▸ Saved data entries:
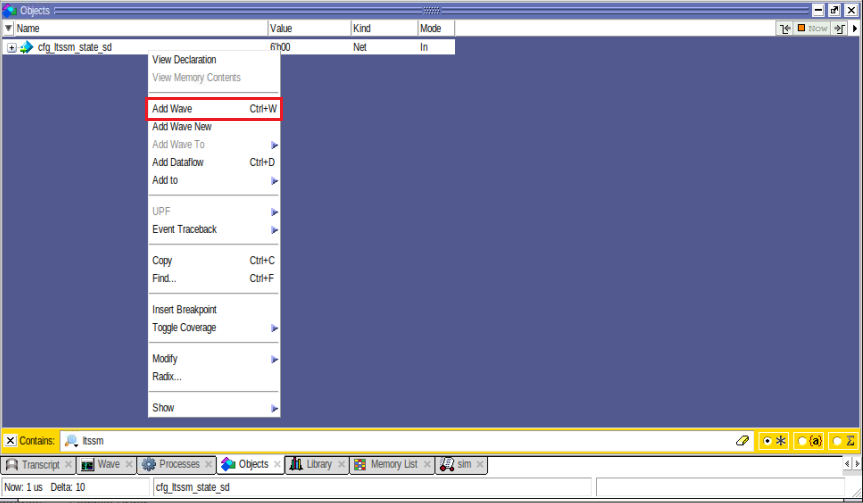863x503 pixels.
Task: Select the asterisk wildcard filter mode
Action: tap(774, 440)
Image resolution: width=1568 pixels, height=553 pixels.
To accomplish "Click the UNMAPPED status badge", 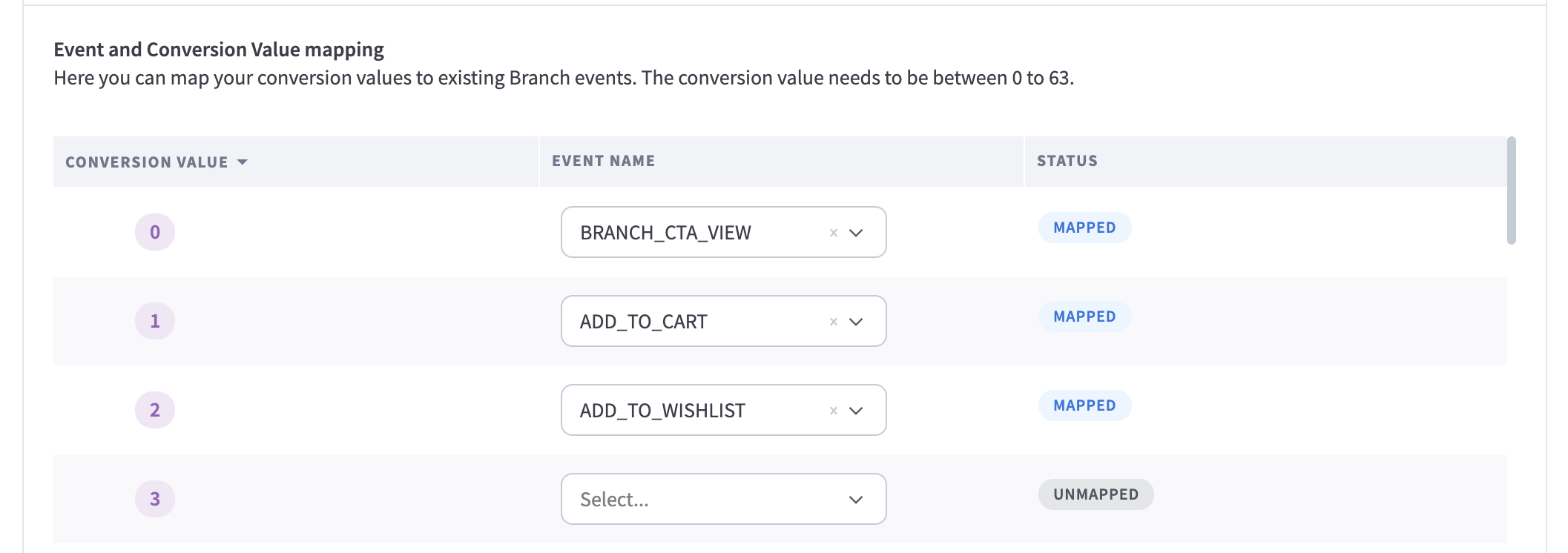I will click(1096, 494).
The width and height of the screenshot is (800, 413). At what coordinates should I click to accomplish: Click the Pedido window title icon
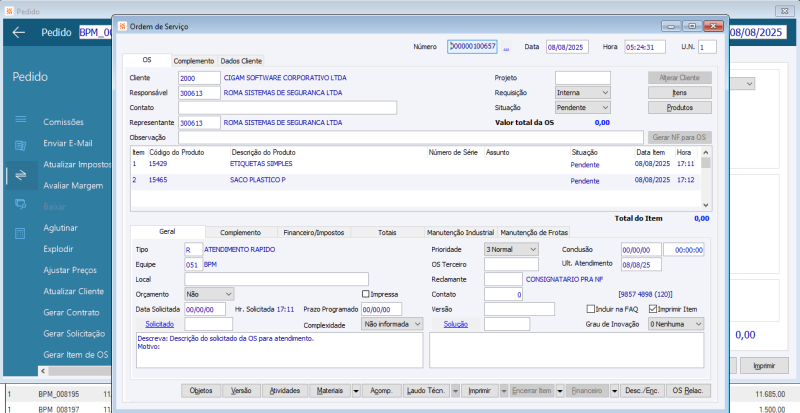[x=9, y=11]
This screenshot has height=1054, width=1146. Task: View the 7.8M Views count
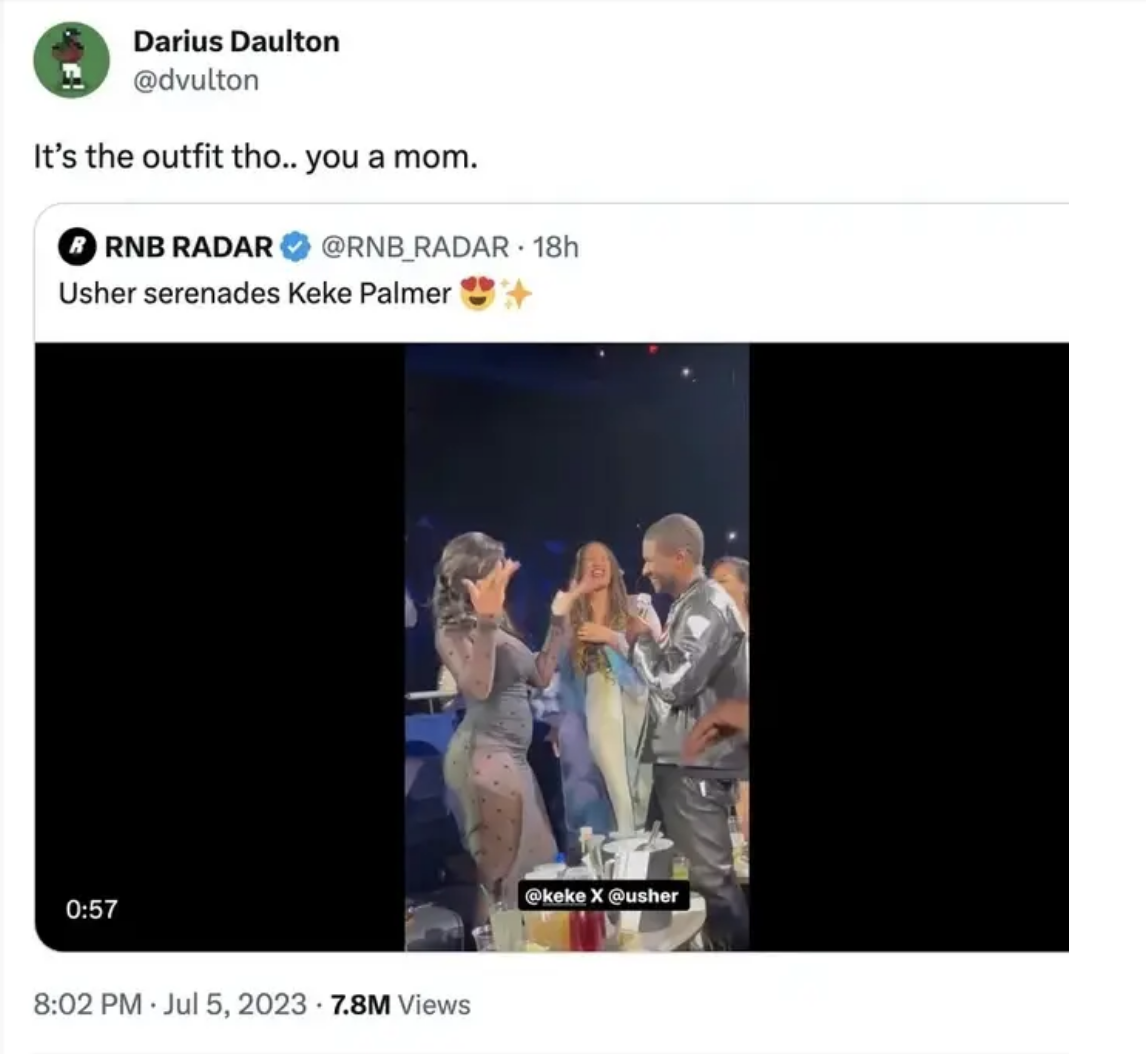(x=400, y=1003)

▸ WHAT IS REQUIRED:
Each line from the one holding "The width and" down to the end of the records is to be reproduced unaltered, and the pictures are to be omitted.

▸ PROBLEM SOLUTION:
The width and height of the screenshot is (800, 413). At what coordinates should I click to accomplish: Click the Pedido window title icon
[x=9, y=11]
This screenshot has height=1054, width=1146. Task: View the 7.8M Views count
(x=400, y=1003)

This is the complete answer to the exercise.